Description: The Android client receives locations of beacons thanks to the subscribe method. It uses the OSMDroid API tu display the items on a map.

Inputs: Beacons location as markers

Source: The server publishing the locations on the different topics.

Outputs: A map displaying every beacon

Destination: The Android smartphone

Action:

  • Rendering the beacons on the map by marking them in an overlay.


Non functional requirements:

Pre-condition: The positions are not ambiguous, not duplicated.

Post-condition: Every beacon has its representative figure on the screen

Side-effects:

3.7 Requirement 7 : Rendering user position on an indoor map

Function: using android GPS tools in order to display the position of the user on an indoor map.

Description: The Android client determine the coordinates of the user. It uses the openlevelup.net API which is an OSM API to display the position of the user on an indoor map.

Inputs: User coordinates

Source: Android GPS tools enable people to get located.

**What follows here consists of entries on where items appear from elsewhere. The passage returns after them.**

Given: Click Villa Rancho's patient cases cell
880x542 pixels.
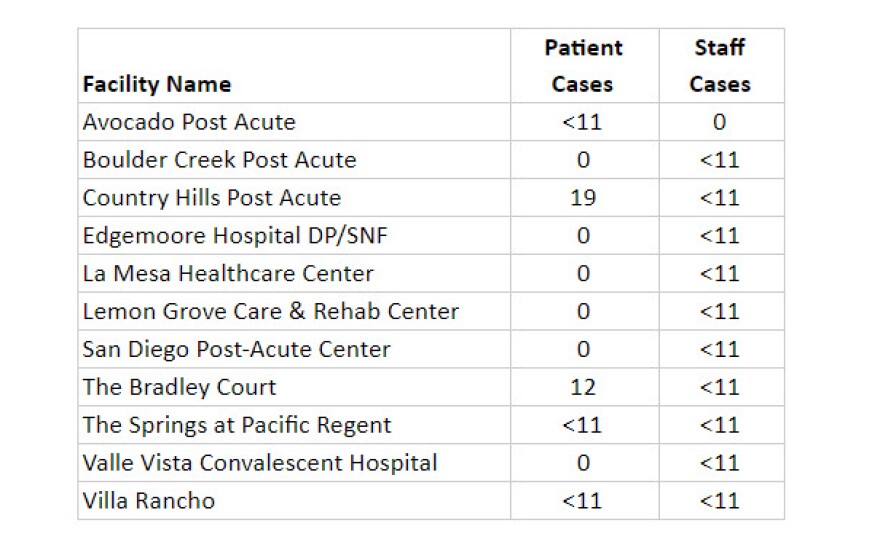Looking at the screenshot, I should pos(583,501).
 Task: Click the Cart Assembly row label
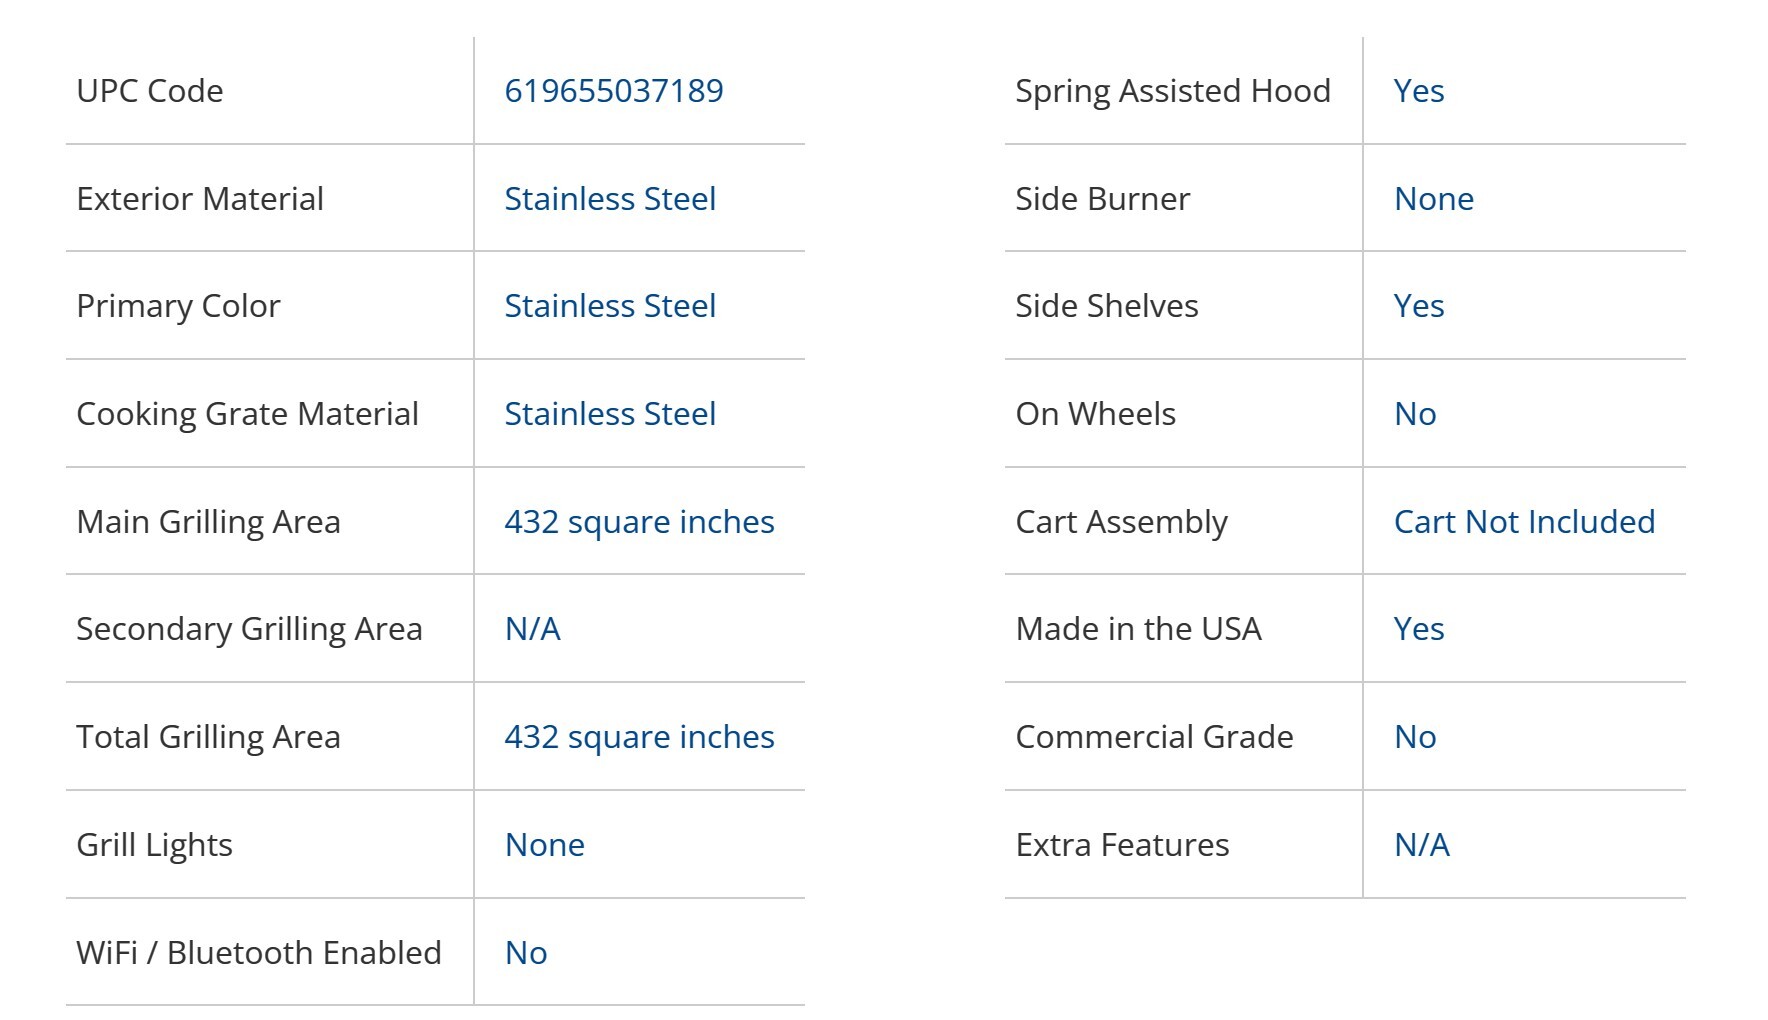(x=1121, y=522)
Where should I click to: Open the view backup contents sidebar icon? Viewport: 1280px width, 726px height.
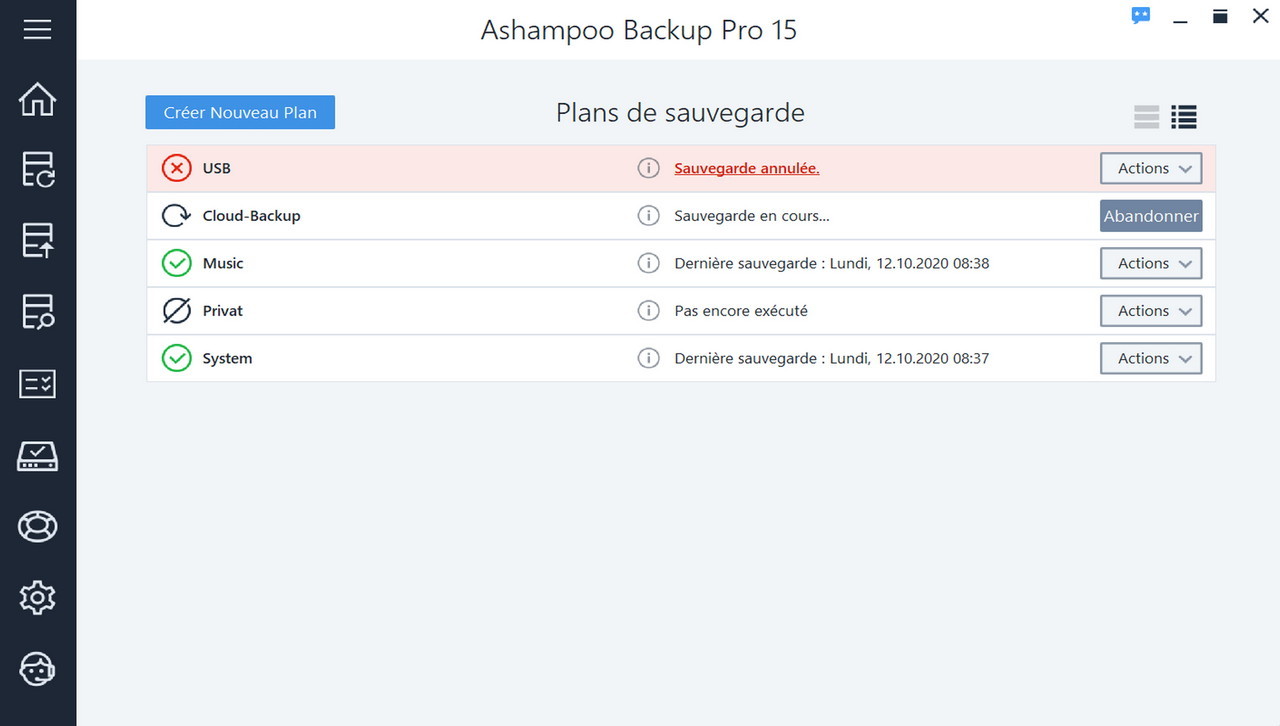coord(37,312)
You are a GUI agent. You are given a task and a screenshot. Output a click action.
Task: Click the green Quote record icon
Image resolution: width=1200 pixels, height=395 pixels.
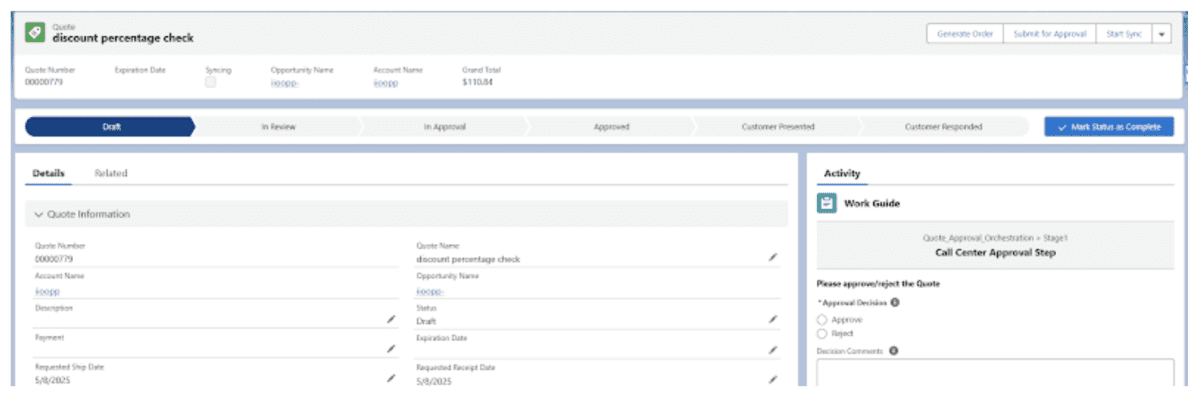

Outputs: An "indoor" map made of custom tiles

Destination: The Android smartphone

Action:

  • Rendering the user on the map by marking him in an overlay.

functional requirements:

Pre-condition: User must have location enabled on his smartphone. Android app must have the right to enable user location.

Post-condition:

Non functional requirements:

Pre-condition: Map tiles are saved in the server, the android clients are connected to internet, enough points for the rendering of indoor maps

Post-condition:

Side-effects: distorted rendering if not enough points.

4. Product evolution

  • Having a better rendering of the map, more interactive
  • Using different detecting sensors and centrals
  • Improving the localisation (more precise)
  • Finding a way to putting up with signal mitigations
  • Ios portability